Aims: To assess the effects of caffeine on the pharmacokinetics of clozapine in healthy volunteers.
Methods: This was an open label randomized crossover study in 12 nonsmoking healthy male volunteers. The subjects received a single oral dose of 12.5 mg clozapine in each phase with or without concomitant intake of caffeine (mean dose: 550 mg day-1, range: 400-1000 mg day-1 ). Serum concentrations of clozapine and its metabolites desmethyl-clozapine and clozapine-N-oxide were measured during a 48 h period in each phase. In addition, serum concentrations of caffeine and the metabolite paraxanthine were monitored.

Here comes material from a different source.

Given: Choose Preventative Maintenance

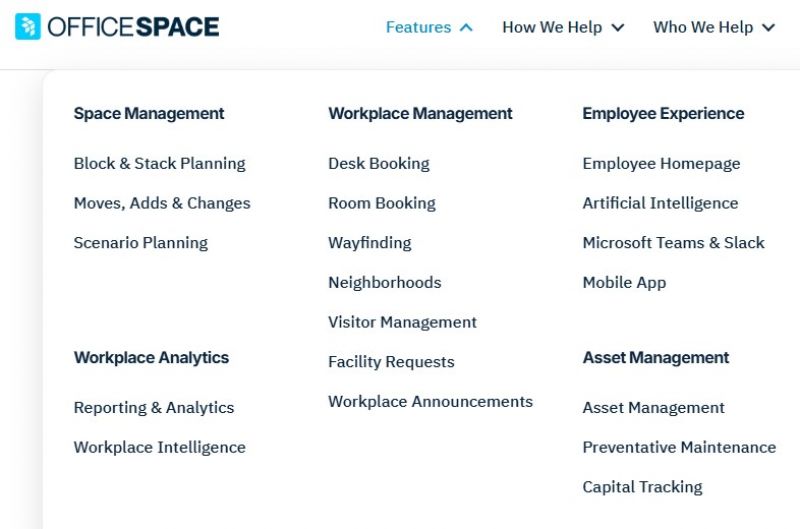Looking at the screenshot, I should [680, 447].
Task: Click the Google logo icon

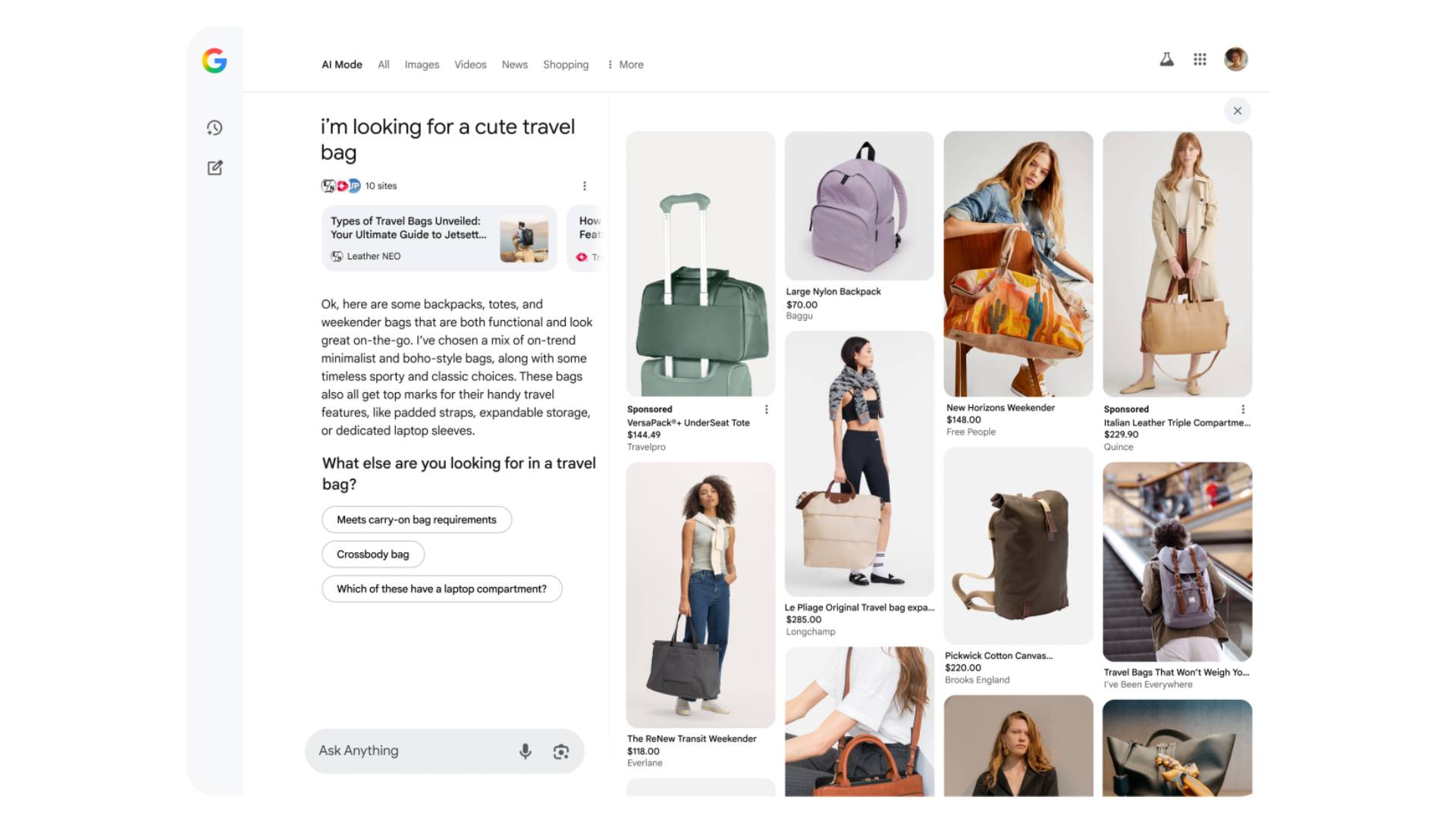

Results: A 19% increase in mean clozapine AUC(0,infinity) (P=0.05) and a 14% decrease of mean oral clearance of clozapine were observed during concomitant intake of caffeine (P=0.05) compared with intake of only clozapine. Statistically significant decreases of mean ratios between AUC(0, 12h) for desmethyl-clozapine and AUC(0,12h) for clozapine (-18%), and between AUC(0,12h) for clozapine-N-oxide and AUC(0,12h) for clozapine (-23%) were observed during the caffeine phase (P=0.03 and 0.02, respectively). Oral clearance of clozapine and the ratio AUC(0, 12h) for desmethyl-clozapine/AUC(0,12h) for clozapine were correlated with the paraxanthine/caffeine ratio in serum after intake of caffeine (rs=0.62; P=0.03 and rs=0.77; P=0.003, respectively).